§ **Exercise requirements**
With pictures left out, please repeat word for word the lines from the one containing "This screenshot has" through the end of the records.

§ **Material for this exercise**
# # # # #

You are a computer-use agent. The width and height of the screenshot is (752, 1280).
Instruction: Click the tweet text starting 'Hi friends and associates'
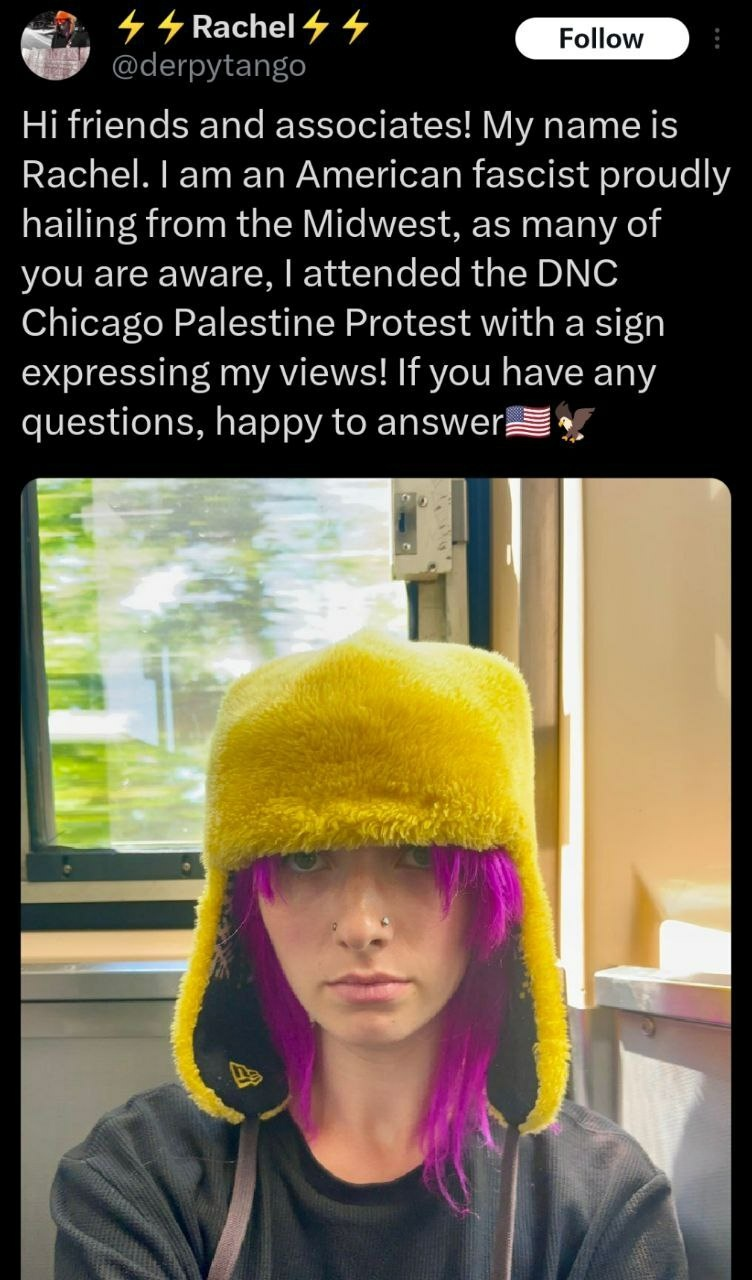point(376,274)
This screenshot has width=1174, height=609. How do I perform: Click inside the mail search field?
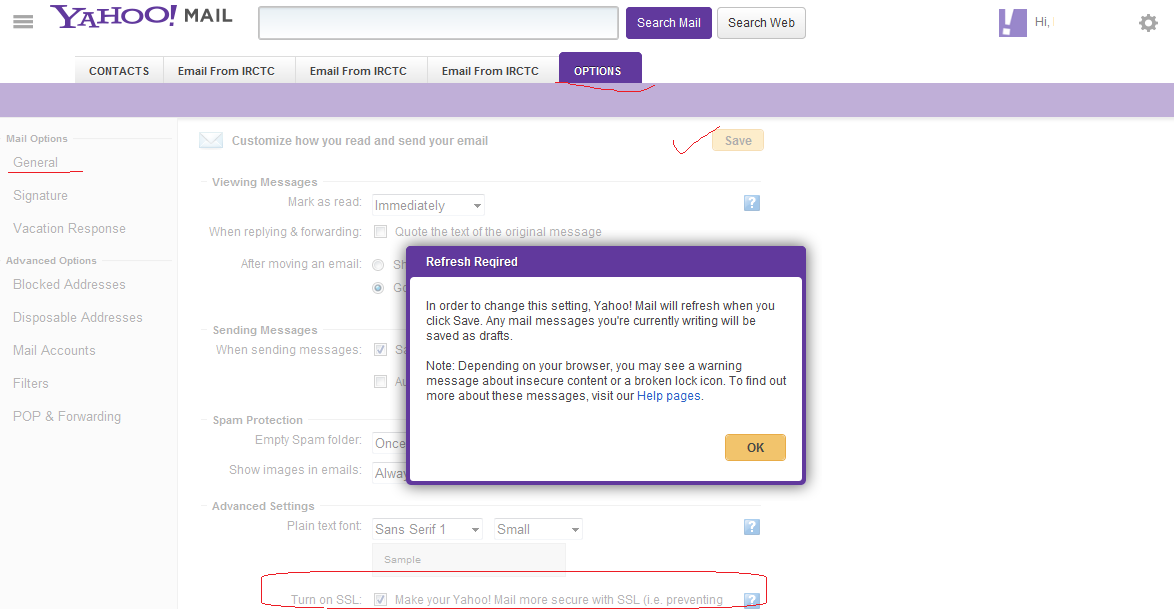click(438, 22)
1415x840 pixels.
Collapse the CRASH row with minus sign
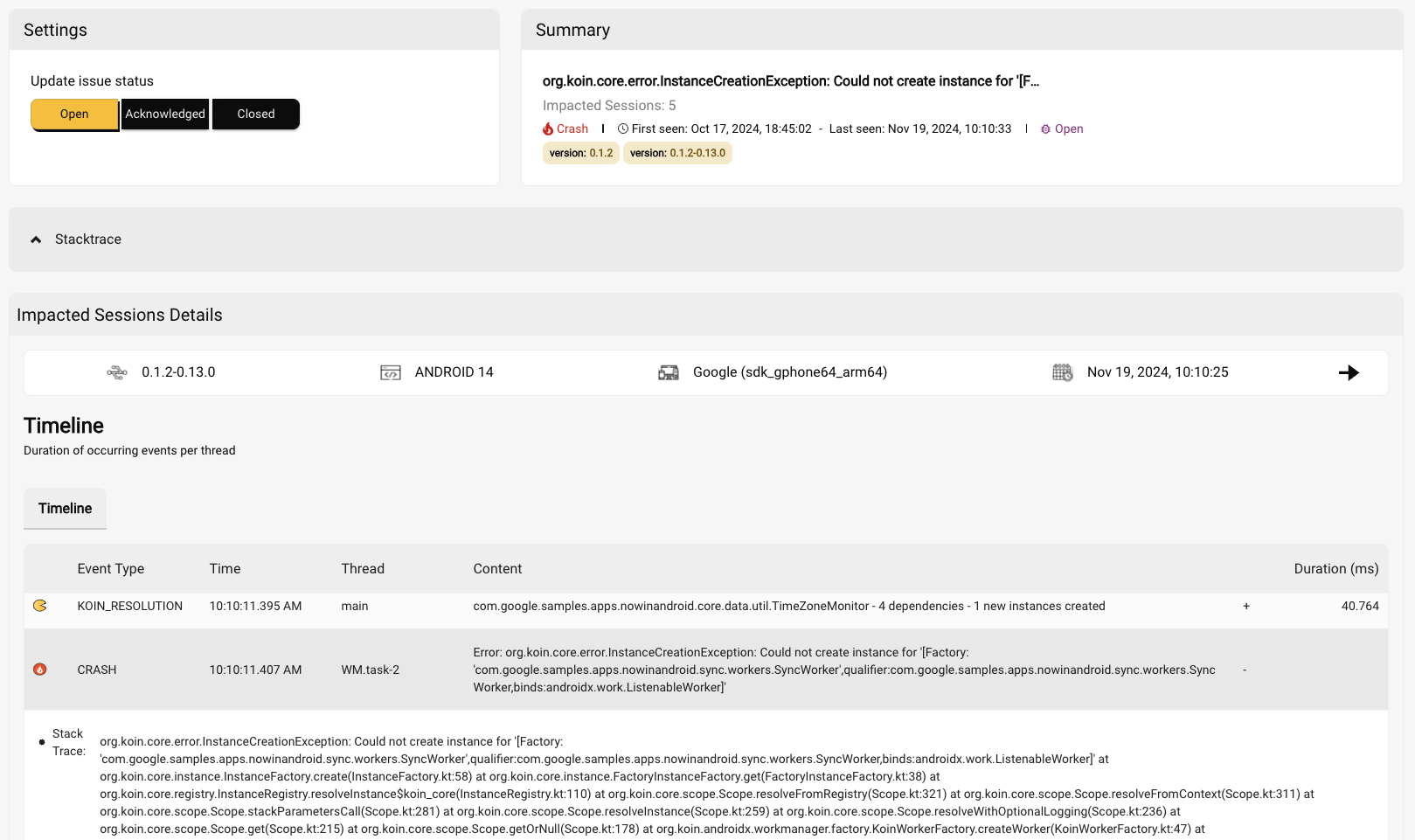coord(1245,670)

# # # # #

§ **Answer area**
This screenshot has width=1174, height=609. How do I perform: Click inside the mail search field?
click(438, 22)
1415x840 pixels.
Collapse the CRASH row with minus sign
coord(1245,670)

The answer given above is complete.